**Work instructions:** Can you reproduce every record below, substituting "Where do I click to" for each occurrence of "Where should I click to" and leaving everything else unchanged?

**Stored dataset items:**
====
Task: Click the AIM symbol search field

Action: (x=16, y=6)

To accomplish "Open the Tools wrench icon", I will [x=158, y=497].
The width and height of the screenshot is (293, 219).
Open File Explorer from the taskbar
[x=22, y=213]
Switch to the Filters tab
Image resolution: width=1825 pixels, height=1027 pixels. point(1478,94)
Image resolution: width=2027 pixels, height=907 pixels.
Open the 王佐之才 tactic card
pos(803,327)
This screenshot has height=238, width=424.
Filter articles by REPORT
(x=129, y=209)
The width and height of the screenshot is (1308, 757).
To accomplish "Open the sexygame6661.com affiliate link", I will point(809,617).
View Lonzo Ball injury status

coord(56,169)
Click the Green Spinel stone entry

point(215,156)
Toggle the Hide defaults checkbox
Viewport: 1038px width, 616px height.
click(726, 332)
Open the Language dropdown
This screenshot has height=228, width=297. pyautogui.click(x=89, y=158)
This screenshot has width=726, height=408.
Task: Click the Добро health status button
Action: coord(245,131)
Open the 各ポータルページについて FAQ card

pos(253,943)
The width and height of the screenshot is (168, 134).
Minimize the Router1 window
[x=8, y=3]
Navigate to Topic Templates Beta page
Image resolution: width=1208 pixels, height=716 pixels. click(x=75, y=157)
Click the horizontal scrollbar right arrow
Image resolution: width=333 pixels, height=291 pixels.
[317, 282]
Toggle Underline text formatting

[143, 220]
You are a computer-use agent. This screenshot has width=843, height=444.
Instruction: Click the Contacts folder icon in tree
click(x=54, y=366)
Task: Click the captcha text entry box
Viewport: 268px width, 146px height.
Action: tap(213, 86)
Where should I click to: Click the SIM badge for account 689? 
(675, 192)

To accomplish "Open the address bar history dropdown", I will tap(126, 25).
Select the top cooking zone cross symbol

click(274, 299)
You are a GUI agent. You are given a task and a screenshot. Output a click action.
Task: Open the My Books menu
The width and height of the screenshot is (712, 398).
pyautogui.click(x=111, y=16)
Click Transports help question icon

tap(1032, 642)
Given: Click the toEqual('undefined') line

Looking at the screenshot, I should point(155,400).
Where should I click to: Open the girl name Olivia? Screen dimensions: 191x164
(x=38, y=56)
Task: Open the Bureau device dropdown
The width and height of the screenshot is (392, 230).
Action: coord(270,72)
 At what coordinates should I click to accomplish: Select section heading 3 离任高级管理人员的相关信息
====
**Result below:**
Task: Click the AIM symbol search field

Action: (x=16, y=6)

To accomplish "Open the Tools wrench icon", I will [x=158, y=497].
The width and height of the screenshot is (293, 219).
Open File Explorer from the taskbar
[x=22, y=213]
Switch to the Filters tab
Image resolution: width=1825 pixels, height=1027 pixels. point(1478,94)
Image resolution: width=2027 pixels, height=907 pixels.
Open the 王佐之才 tactic card
pos(803,327)
This screenshot has height=238, width=424.
Filter articles by REPORT
(x=129, y=209)
The width and height of the screenshot is (1308, 757).
To accomplish "Open the sexygame6661.com affiliate link", I will point(809,617).
View Lonzo Ball injury status

coord(56,169)
Click the Green Spinel stone entry

point(215,156)
Toggle the Hide defaults checkbox
Viewport: 1038px width, 616px height.
click(726, 332)
Open the Language dropdown
This screenshot has height=228, width=297. pyautogui.click(x=89, y=158)
This screenshot has width=726, height=408.
Task: Click the Добро health status button
Action: coord(245,131)
Open the 各ポータルページについて FAQ card

pos(253,943)
The width and height of the screenshot is (168, 134).
Minimize the Router1 window
[x=8, y=3]
Navigate to Topic Templates Beta page
Image resolution: width=1208 pixels, height=716 pixels. click(x=75, y=157)
Click the horizontal scrollbar right arrow
Image resolution: width=333 pixels, height=291 pixels.
[317, 282]
Toggle Underline text formatting

[143, 220]
You are a computer-use agent. This screenshot has width=843, height=444.
Instruction: Click the Contacts folder icon in tree
click(x=54, y=366)
Task: Click the captcha text entry box
Viewport: 268px width, 146px height.
Action: tap(213, 86)
Where do I click to: Click the SIM badge for account 689? 
(675, 192)

To accomplish "Open the address bar history dropdown", I will tap(126, 25).
Select the top cooking zone cross symbol

click(274, 299)
You are a GUI agent. You are given a task and a screenshot. Output a click action.
Task: Open the My Books menu
The width and height of the screenshot is (712, 398).
pyautogui.click(x=111, y=16)
Click Transports help question icon

tap(1032, 642)
Given: Click the toEqual('undefined') line

Looking at the screenshot, I should point(155,400).
Where do I click to: Open the girl name Olivia? Screen dimensions: 191x164
(x=38, y=56)
Task: Open the Bureau device dropdown
The width and height of the screenshot is (392, 230).
Action: coord(270,72)
 At what coordinates should I click to accomplish: Select section heading 3 离任高级管理人员的相关信息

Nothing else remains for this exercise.